From the line that includes "The image size is (819, 541)." to the closing line of the data, please transcribe every line exactly and add nothing.

⟨

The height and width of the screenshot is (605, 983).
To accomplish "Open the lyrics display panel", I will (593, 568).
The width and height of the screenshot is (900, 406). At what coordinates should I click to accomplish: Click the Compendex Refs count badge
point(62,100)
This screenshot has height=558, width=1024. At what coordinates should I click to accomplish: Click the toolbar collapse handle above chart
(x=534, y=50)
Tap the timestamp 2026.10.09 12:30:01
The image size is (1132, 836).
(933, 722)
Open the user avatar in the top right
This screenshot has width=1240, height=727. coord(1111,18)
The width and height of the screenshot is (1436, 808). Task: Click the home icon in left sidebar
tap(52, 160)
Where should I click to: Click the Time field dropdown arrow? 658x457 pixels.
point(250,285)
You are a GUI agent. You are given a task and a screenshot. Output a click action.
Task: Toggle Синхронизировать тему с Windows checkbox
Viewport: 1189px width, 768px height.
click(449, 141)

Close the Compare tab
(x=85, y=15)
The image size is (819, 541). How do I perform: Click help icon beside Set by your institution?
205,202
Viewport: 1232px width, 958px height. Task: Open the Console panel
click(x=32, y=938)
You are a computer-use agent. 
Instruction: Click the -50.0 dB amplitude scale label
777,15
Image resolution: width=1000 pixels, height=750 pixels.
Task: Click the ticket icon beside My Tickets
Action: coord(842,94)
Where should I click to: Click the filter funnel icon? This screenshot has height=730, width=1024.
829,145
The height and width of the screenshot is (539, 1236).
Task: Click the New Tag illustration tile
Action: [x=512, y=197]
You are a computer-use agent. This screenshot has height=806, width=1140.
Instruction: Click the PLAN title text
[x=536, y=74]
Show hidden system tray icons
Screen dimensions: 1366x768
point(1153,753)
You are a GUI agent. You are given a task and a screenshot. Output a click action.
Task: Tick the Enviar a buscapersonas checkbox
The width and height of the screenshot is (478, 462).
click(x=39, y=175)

⟩

**ANSWER SECTION:**
The image size is (819, 541). How do I perform: Click help icon beside Set by your institution?
205,202
Viewport: 1232px width, 958px height. Task: Open the Console panel
click(x=32, y=938)
You are a computer-use agent. 
Instruction: Click the -50.0 dB amplitude scale label
777,15
Image resolution: width=1000 pixels, height=750 pixels.
Task: Click the ticket icon beside My Tickets
Action: coord(842,94)
Where should I click to: Click the filter funnel icon? This screenshot has height=730, width=1024.
829,145
The height and width of the screenshot is (539, 1236).
Task: Click the New Tag illustration tile
Action: [x=512, y=197]
You are a computer-use agent. This screenshot has height=806, width=1140.
Instruction: Click the PLAN title text
[x=536, y=74]
Show hidden system tray icons
Screen dimensions: 1366x768
point(1153,753)
You are a GUI agent. You are given a task and a screenshot. Output a click action.
Task: Tick the Enviar a buscapersonas checkbox
The width and height of the screenshot is (478, 462).
click(x=39, y=175)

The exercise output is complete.